Click-target data:

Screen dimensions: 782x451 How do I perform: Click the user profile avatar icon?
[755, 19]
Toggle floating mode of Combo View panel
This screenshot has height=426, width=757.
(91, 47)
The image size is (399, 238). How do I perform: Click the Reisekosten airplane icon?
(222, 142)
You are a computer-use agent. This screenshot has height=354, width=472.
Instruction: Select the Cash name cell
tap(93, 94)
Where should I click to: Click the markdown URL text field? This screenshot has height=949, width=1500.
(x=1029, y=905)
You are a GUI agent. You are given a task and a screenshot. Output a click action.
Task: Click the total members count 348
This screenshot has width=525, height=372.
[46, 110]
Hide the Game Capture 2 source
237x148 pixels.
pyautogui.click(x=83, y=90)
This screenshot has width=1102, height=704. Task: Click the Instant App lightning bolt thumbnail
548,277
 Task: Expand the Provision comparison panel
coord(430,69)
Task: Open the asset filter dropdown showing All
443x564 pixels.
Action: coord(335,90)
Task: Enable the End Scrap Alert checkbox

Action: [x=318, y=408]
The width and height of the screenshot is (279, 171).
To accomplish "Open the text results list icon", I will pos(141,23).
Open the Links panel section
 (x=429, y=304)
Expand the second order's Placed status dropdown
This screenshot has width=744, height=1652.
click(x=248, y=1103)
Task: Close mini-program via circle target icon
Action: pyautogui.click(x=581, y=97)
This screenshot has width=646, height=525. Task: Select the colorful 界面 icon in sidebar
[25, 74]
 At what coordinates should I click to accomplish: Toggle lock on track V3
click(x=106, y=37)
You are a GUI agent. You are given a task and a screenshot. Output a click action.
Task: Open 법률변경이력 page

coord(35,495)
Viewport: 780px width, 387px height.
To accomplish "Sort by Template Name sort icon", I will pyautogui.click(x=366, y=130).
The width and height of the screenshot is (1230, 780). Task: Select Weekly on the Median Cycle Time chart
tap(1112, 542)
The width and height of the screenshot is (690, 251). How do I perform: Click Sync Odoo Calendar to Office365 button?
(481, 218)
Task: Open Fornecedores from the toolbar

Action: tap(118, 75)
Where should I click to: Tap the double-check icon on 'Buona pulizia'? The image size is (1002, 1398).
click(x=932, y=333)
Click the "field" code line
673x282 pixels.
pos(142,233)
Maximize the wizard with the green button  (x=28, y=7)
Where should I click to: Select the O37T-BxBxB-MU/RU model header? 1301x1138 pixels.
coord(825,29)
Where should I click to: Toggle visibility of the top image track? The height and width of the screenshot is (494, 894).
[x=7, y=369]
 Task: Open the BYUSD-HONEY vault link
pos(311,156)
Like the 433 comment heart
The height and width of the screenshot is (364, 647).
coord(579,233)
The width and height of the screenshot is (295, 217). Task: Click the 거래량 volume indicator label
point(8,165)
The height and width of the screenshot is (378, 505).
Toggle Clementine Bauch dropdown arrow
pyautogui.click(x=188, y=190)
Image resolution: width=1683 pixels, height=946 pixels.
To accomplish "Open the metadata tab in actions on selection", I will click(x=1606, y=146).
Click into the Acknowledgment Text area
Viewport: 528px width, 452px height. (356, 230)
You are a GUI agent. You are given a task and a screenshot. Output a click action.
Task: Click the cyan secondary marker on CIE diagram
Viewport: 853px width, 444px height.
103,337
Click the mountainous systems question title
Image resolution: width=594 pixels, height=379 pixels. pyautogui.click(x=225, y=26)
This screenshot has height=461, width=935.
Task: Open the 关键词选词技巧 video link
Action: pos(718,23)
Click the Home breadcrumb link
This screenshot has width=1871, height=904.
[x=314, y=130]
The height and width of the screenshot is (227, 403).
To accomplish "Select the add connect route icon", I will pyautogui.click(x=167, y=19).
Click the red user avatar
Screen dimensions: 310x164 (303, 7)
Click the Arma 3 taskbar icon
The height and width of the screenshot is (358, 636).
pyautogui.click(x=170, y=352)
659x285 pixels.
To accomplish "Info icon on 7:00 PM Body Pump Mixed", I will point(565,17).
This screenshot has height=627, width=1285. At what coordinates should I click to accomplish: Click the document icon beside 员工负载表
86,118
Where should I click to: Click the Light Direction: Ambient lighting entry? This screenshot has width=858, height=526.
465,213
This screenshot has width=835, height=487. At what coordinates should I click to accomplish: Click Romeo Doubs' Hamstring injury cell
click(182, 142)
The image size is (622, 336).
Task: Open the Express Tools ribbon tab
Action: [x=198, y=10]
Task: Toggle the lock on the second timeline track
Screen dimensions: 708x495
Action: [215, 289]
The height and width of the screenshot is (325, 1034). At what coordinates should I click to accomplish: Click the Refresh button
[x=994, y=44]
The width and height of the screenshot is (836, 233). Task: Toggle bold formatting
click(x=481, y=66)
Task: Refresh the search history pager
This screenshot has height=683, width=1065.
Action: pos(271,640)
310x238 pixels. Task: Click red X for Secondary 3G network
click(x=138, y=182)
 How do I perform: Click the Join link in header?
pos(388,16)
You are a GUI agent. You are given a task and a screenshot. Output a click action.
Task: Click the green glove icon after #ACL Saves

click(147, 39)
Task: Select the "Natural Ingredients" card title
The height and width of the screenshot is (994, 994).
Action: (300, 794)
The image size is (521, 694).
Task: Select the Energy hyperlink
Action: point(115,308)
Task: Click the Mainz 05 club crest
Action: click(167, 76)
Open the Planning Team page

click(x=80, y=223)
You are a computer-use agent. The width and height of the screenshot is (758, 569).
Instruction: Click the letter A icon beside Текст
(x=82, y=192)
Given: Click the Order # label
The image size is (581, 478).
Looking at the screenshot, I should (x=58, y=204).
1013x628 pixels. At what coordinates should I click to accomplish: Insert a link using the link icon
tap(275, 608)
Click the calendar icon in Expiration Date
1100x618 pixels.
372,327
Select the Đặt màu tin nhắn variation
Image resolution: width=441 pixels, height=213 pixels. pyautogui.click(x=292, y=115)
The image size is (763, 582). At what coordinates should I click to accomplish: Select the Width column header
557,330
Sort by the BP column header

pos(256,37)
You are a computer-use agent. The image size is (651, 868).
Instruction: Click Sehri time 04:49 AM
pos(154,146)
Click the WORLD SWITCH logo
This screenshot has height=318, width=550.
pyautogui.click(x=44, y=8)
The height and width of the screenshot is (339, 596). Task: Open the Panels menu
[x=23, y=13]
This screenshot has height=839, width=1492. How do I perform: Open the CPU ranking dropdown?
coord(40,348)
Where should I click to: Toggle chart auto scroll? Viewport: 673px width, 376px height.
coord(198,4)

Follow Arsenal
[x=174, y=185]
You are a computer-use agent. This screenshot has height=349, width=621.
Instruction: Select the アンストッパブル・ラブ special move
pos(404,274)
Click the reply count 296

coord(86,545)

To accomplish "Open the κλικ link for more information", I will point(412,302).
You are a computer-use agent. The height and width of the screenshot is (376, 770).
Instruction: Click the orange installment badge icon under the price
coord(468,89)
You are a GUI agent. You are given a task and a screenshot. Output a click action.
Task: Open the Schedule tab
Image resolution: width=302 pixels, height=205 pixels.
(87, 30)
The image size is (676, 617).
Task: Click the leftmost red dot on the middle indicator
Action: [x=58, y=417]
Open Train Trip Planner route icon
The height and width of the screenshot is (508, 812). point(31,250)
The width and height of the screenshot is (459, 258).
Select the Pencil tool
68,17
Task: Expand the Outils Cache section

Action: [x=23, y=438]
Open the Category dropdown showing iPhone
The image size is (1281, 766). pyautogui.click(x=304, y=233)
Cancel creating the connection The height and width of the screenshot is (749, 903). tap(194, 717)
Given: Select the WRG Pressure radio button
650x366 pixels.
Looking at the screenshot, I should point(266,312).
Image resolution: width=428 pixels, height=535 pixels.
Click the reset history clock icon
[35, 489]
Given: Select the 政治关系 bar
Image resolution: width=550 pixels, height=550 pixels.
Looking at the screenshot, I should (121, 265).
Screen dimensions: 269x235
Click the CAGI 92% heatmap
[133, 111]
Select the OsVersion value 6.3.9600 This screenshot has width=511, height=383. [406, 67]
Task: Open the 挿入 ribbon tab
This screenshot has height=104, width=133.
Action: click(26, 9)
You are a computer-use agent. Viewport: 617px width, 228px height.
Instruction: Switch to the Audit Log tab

### [WORK TO DO]
Rewrite the listing from the line with "The width and height of the screenshot is (1230, 780)." up to and including the line with "Action: tap(118, 75)" as a numbered list, skipping any blank lines.

### [TASK RESULT]
1. The width and height of the screenshot is (1230, 780). Task: Select Weekly on the Median Cycle Time chart
2. tap(1112, 542)
3. The width and height of the screenshot is (690, 251). How do I perform: Click Sync Odoo Calendar to Office365 button?
4. (481, 218)
5. Task: Open Fornecedores from the toolbar
6. Action: tap(118, 75)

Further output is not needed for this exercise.